- Born: Mansfield, Ohio
- Education: Ohio State University
- Occupations: Sports anchor and reporter (formerly)
- Years active: 1976–2022
- Employer(s): WGAL (Lancaster, PA)
- Children: 2

= Mike Hostetler =

American television sportscaster

Mike Hostetler is a retired American sportscaster. He is known for his 33 years at WGAL in Lancaster, Pennsylvania, anchoring and reporting sports on News 8 on weeknights in his 46 years covering sports in central Pennsylvania, until his retirement in 2022.

==Early life and education==
A native of Mansfield, Ohio, Hostetler attended Ohio State University and graduated with a degree in broadcast journalism.

==Career==
Hostetler began his sports TV career at WCMH in Columbus, Ohio. He then moved to WSYX in Cleveland, Ohio before joining WGAL in late 1989.

In 1990, Hostetler was selected to be WGAL's weekday sports anchor and reporter on "News 8 at 6" and "News 8 at 11." He produced a feature each week in the early 1990s called "Hostetler's Sports Challenge", which took on viewers' dares and challenges. The feature ran for more than 5 years.

In his sports reports, he launched other features such as Friday Fab Five and Hostetler's Heroes.

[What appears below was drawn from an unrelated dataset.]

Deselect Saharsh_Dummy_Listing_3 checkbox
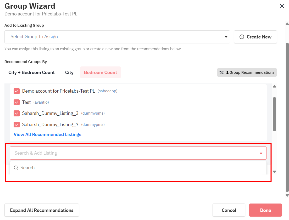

Pat Principe and Hostetler worked together for 33 years, co-creating, producing, and hosting Football Friday, with Hostetler serving as host while Principe did the live reports from the high schools for football seasons.

On November 15, 2022, on News 8 at 5:30 after his sportscast, Hostetler announced his retirement after 46 years in the business and 33 of them at WGAL News 8, with his last day finalized for November 24. WGAL counted down his favorite moments of sports coverage leading up to his last day. He retired on November 24, 2022.

He returned to WGAL in March 2024, along with other former anchors, on the station's 75th anniversary. He returned again to celebrate Pat Principe's retirement on April 12, 2024.

==Awards and recognition==
His segment Mike Hostetler's Sports Challenge Returns was selected by the Pennsylvania Association of Broadcasters as the "Best Television Promotional Announcement" when WGAL was named first-place winner in the PAB 1996 "Awards for Excellence in Broadcasting" competition. Hostetler and a photographer and editor won a first-place award in the sports feature division for "Snow Bowl". After he retired, he was honored by state lawmakers for his 33 years at WGAL.